Getting to Grips with Pandas: A Simple and Friendly Guide to Manipulating Data in Python

Pandas

Python

Data Cleaning

Data Processing

Pandas is an incredible data ingestion and processing package. Thanks to it’s simplicity and utility, it has become the de-facto choice in the Data Engineering and Data Science fields.

To get started with Pandas, ensure you have Python installed and have activated your desired environment. If you are unsure what a Python environment is or how to use them, you can quickly get up to speed by reading my article on it:

Python Environments: An Overview

If you haven’t installed Pandas you can by entering the following in your terminal:

pip install pandas

Next I would recommend creating a Juypter Notebook (although you can use a regular python file) by using your text editor to create a file called tutorial.ipynb or by entering the following in your terminal:

touch tutorial.ipynb

Open tutorial.ipynb in your text editor of choice and then import the Pandas library by typing the following:

import pandas as pd

Creating and Saving a Pandas DataFrame

Reading a CSV to a DataFrame

A CSV is a Comma Separated Values file. It can be thought of as a simple table with rows and columns, where each column is separated by a comma and each row by a new line.

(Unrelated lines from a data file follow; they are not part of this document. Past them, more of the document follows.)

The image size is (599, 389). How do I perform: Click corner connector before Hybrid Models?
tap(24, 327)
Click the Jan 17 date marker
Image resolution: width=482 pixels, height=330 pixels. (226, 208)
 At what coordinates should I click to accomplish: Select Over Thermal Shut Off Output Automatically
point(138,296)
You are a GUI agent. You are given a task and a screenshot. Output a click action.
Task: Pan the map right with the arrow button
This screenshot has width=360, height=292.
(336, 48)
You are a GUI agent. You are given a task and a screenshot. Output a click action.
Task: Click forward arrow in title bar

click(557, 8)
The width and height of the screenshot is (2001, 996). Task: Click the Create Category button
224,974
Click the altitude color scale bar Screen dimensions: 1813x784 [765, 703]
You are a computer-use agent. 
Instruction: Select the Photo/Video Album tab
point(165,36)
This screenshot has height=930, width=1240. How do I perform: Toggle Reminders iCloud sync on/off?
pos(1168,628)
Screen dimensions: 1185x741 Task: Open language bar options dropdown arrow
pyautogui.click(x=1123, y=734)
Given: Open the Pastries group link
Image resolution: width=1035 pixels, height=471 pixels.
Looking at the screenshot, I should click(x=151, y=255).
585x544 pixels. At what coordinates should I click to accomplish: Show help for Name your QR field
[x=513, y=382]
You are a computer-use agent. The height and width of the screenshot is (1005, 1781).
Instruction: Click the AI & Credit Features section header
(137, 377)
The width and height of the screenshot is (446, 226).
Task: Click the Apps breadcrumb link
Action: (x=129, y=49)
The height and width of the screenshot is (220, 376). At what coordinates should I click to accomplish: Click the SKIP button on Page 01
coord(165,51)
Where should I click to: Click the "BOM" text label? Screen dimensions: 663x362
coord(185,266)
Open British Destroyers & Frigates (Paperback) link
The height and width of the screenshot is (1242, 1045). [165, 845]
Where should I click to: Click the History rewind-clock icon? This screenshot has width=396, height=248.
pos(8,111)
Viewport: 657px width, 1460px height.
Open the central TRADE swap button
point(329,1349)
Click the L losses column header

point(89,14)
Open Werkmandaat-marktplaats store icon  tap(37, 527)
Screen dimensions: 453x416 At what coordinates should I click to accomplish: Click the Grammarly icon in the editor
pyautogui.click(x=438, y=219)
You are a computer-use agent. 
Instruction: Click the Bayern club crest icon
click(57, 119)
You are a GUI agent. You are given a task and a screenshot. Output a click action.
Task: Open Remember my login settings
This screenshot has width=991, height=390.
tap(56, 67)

If you would like to follow along with this tutorial exactly, I have provided the example dataset I made in the repository below:

Reading a CSV is as simple as the following (assuming example.csv is in the same directory/folder that your Jupyter Notebook is in):

people_df = pd.read_csv("./people.csv")

If you would like to read only certain columns (great for conserving memory if possible), you can instead run:

people_df = pd.read_csv("./people.csv", usecols=["first_name", "last_name"])

Chunking for Large CSVs

As you work on bigger, more complex Data Science projects, you find that your computer doesn’t have enough memory to import a CSV or set of CSVs. Or even more likely, there is not enough memory to perform an operation on one or more CSVs (for example a join on two large dataframes).

One strategy Data Scientists use is to “chunk” the CSV out, which essentially means to read the CSV piece by piece. For example, the following code loads 100 rows into the chunked_df dataframe, which is a dataframe created on each iteration of the for loop until the entire CSV has been read:

mean_chunk_ages = []

for people_chunk_df in pd.read_csv("./people.csv", chunksize=100):
    mean_chunk_ages.append(people_chunk_df["age:int"].mean())

print("Average age for each chunk:", mean_chunk_ages)

Creating a DataFrame using Data Structures

There may be times where instead of creating a dataframe by reading a file, you would like to create it from a data structure you have in Python. The two main ways of doing so are by using lists and dictionaries as shown below.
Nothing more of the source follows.